→ **Exercise brief**: Please work out the number of lines in the following material that include "agent", and reply with only that number.

→ **Listed entries**:
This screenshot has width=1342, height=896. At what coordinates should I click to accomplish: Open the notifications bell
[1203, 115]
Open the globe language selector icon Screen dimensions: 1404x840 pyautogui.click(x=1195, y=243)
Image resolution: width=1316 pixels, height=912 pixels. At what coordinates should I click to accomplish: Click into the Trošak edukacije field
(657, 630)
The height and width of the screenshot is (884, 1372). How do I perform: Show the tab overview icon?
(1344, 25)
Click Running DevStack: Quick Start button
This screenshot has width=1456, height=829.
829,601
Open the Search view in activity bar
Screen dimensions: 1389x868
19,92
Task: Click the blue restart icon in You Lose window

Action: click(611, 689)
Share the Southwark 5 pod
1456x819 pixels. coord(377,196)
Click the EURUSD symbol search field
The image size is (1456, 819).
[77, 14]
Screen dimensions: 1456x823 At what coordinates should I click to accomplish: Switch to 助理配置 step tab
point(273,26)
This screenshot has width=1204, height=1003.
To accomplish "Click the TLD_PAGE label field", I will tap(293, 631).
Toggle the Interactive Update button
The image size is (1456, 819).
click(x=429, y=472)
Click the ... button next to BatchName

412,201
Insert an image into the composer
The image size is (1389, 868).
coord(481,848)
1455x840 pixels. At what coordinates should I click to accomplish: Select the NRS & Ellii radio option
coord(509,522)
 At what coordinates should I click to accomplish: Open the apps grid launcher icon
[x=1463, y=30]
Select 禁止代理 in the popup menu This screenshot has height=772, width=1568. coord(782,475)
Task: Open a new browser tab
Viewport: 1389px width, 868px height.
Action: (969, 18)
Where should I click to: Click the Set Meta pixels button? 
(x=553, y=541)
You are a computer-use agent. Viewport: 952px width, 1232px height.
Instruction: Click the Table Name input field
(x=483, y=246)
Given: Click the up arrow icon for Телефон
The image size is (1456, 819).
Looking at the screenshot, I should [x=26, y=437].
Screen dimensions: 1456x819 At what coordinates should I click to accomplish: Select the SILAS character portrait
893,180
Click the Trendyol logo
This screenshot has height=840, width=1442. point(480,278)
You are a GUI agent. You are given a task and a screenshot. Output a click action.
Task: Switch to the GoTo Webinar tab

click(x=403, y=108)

→ **Exercise output**: 2